0

In the past few days, I have started using Mallet. I am specifically interested in running a hierarchical topic model, like HLDA or HPAM. When importing the sample data files and running them using the cc.mallet.topics.tui.HierarchicalLDATUI class, I get results, no problems.

When running the same on the Wikipedia article on WW2, after importing I get the following error:

$ bin/mallet run cc.mallet.topics.tui.HierarchicalLDATUI --input ww2.mallet
    Exception in thread "main" java.lang.NullPointerException 
    at cc.mallet.topics.HierarchicalLDA$NCRPNode.dropPath(HierarchicalLDA.java:637)
    at cc.mallet.topics.HierarchicalLDA.samplePath(HierarchicalLDA.java:164)
    at cc.mallet.topics.HierarchicalLDA.estimate(HierarchicalLDA.java:133)
    at cc.mallet.topics.tui.HierarchicalLDATUI.main(HierarchicalLDATUI.java:109)

I imported the data like this:

$ bin/mallet import-dir --input ww2Wiki --output ww2.mallet --keep-sequence TRUE --skip-html TRUE --remove-stopwords TRUE

To make your lives easier, here's the code at which the error occurs in HierarchicalLDA.java (lines 627-640)

public void dropPath() {
    NCRPNode node = this;
    node.customers--;
    if (node.customers == 0) {
        node.parent.remove(node);
    }
    for (int l = 1; l < numLevels; l++) {
        node = node.parent;
        node.customers--;
        if (node.customers == 0) {
            node.parent.remove(node); //line 637 (producing the error)
        }
    }
}

Seemingly, the error occurs when, during the NCRP implementation, it tries to remove a node, which is null. I do not know why this happens with certain files but not with others.

I checked if it might be a general problem related to the file running the same file on cc.mallet.topics.HierarchicalPAM and with that the file works and HPAM produces reasonable results. Other files work in the HLDA implementation, so I do not think it is the code itself.

At this point I am clueless what to do. Did anyone encounter and solve this problem before?

Thanks!

PS: I feel like I have to point this out for the Java community. This is not my code, it is an open source software, which I compiled on my computer. I am missing both time and overview to read through the whole code to track down the error.

MrDeal
  • 373
  • 2
  • 11
  • Possible duplicate of [What is a NullPointerException, and how do I fix it?](https://stackoverflow.com/questions/218384/what-is-a-nullpointerexception-and-how-do-i-fix-it) – Zoe Jan 16 '18 at 19:12

1 Answers1

0

It took a while but I found the answer to the problem and it seems too simple.

HLDATUI considers files as documents, which means if there is only one file there are not enough documents and the program crashes. That means one has to import more than one file.

The solution to my personal situation is that I will write a program, which will split the .xml file I want to run HLDATUI on into multiple smaller files, which then can be imported and analyzed.

MrDeal
  • 373
  • 2
  • 11

————————

**What this exercise asks**
1. In the thread on the Mallet error, condense the paragraph beginning "I checked if it might be a general problem" into a short bulleted list that keeps its main facts.
2. According to the thread on the Mallet error, what causes HLDATUI to crash?

————————

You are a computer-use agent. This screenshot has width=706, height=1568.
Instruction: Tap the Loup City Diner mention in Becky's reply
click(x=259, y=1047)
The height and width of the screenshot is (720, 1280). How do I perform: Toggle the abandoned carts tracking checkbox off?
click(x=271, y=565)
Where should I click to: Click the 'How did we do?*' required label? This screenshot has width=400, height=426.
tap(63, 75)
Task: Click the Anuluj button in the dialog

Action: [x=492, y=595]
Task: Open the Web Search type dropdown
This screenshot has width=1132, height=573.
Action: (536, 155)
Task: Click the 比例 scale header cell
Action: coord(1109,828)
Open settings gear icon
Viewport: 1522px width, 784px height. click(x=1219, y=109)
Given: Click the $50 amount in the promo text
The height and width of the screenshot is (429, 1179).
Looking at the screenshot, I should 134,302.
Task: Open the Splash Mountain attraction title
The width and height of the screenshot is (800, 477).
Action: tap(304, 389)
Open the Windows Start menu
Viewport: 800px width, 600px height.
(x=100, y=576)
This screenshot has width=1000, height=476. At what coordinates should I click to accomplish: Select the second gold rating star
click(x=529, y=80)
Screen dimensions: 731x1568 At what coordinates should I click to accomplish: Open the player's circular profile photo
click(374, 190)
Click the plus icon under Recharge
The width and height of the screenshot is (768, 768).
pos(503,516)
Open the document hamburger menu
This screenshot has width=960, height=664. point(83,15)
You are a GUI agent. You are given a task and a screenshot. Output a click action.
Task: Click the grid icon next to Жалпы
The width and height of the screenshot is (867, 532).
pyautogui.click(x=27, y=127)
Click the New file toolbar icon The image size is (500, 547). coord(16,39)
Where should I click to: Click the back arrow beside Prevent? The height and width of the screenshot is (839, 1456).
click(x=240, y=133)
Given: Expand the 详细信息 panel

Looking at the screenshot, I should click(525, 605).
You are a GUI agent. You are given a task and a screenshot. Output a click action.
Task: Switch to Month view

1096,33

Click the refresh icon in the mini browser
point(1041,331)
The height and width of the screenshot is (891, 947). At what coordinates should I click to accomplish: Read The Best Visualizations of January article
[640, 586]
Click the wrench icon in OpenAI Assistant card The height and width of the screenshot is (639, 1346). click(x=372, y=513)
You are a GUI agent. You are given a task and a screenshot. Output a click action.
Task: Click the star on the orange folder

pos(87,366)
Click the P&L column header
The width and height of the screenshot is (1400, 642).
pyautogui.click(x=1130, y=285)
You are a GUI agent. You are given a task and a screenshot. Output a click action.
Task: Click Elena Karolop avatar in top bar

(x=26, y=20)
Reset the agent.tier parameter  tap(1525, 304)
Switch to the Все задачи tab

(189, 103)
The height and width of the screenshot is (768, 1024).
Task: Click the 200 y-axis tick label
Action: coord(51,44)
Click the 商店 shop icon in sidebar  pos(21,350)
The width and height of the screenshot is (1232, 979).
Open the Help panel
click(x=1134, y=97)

————————

**Solved tasks**
1.
- The same file was run on cc.mallet.topics.HierarchicalPAM to see whether the problem was general.
- With HPAM the file works and gives reasonable results.
- Other files work in the HLDA implementation.
- So the writer does not think the code itself is at fault.

2. HLDATUI treats each file as a document, so importing only one file leaves too few documents and the program crashes.